Japan is moving to commercialize two groundbreaking stem cell therapies — one for Parkinson’s disease and another for severe heart failure — in what experts are calling a historic milestone in regenerative medicine.

Earlier this month, a Japanese government panel approved the world’s first commercialization of treatments derived from induced pluripotent stem cells (iPS cells) for these conditions.

These adult cells have been reprogrammed into an early developmental state, allowing them to transform into nearly any type of cell in the body. The discovery earned Kyoto University scientist Shinya Yamanaka the Nobel Prize in Physiology or Medicine in 2012.

Parkinson’s Therapy

The Parkinson’s treatment, called Amchepry, was developed by Kyoto University and Sumitomo Pharma. The therapy uses dopamine-producing neurons created from donated iPS cells. These cells are transplanted into the brain to help restore dopamine levels, which are depleted in people with Parkinson’s disease.

In an early trial, seven patients received the transplants. Four showed improvement in their symptoms. Phase I/II trials designed to assess safety reported no serious side effects.

Heart Failure Therapy

The second treatment, ReHeart, was developed by Cuorips, a Tokyo-based regenerative medicine company spun out of Osaka University research.

The therapy uses heart muscle (myocardial) cells derived from donated iPS cells. Scientists engineered the cells into small, coin-shaped patches that are surgically placed on the surface of the heart. The goal is to improve heart function in patients with severe heart failure caused by ischemic cardiomyopathy.

Researchers say the patches may help stimulate new blood vessel growth and repair damaged heart tissue. The therapy has been tested in eight patients so far. Early findings suggest it appears safe and may help some recipients increase their physical activity levels.

Concerns About Limited Data

According to Nature, critics argue that the clinical data supporting both therapies remain limited. The trials have involved small numbers of participants and lacked control groups — considered the gold standard for determining a treatment’s true effectiveness and risk.

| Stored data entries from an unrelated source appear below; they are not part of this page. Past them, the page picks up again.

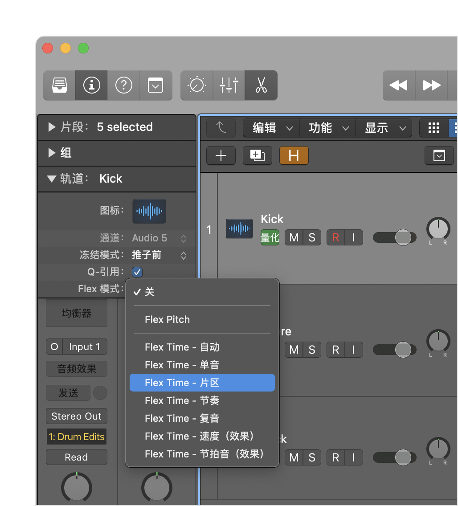Screen dimensions: 458x506
Task: Click the add track plus button
Action: pos(221,155)
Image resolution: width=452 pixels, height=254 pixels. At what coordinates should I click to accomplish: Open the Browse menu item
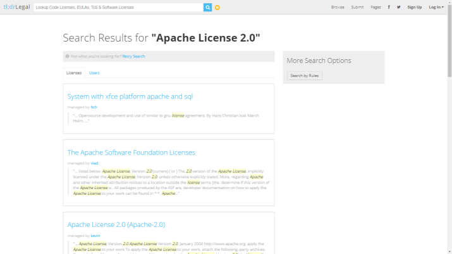click(338, 7)
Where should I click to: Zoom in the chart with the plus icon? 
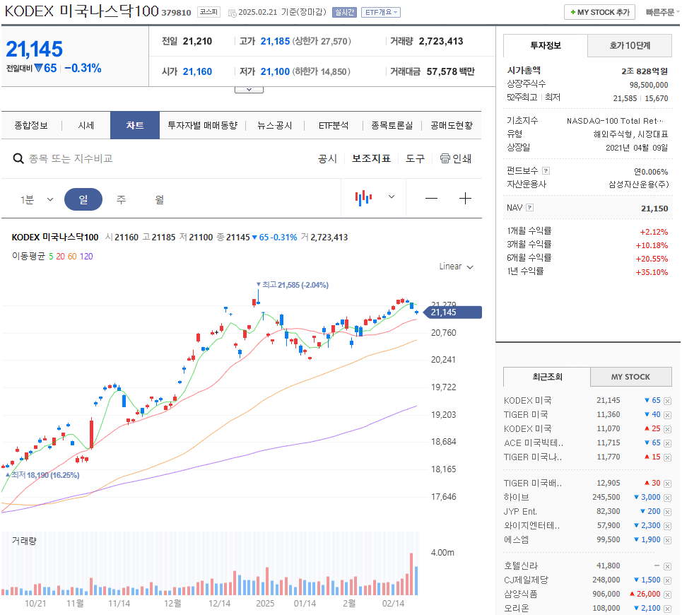click(x=465, y=199)
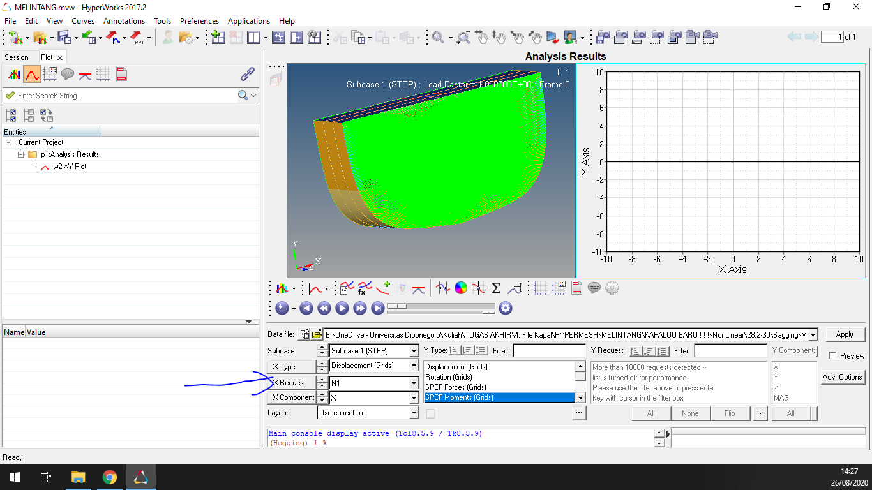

Despite these concerns, Japan’s health ministry has recommended that both therapies receive “conditional and time-limited approval.” Under this designation, the treatments can be marketed to a limited number of patients for up to seven years.

During that period, developers will continue gathering safety and efficacy data while working with insurers and healthcare providers to determine pricing.

If successful, the therapies could pave the way for a new era in stem cell–based treatments — though researchers say careful monitoring and larger trials will be critical in the years ahead.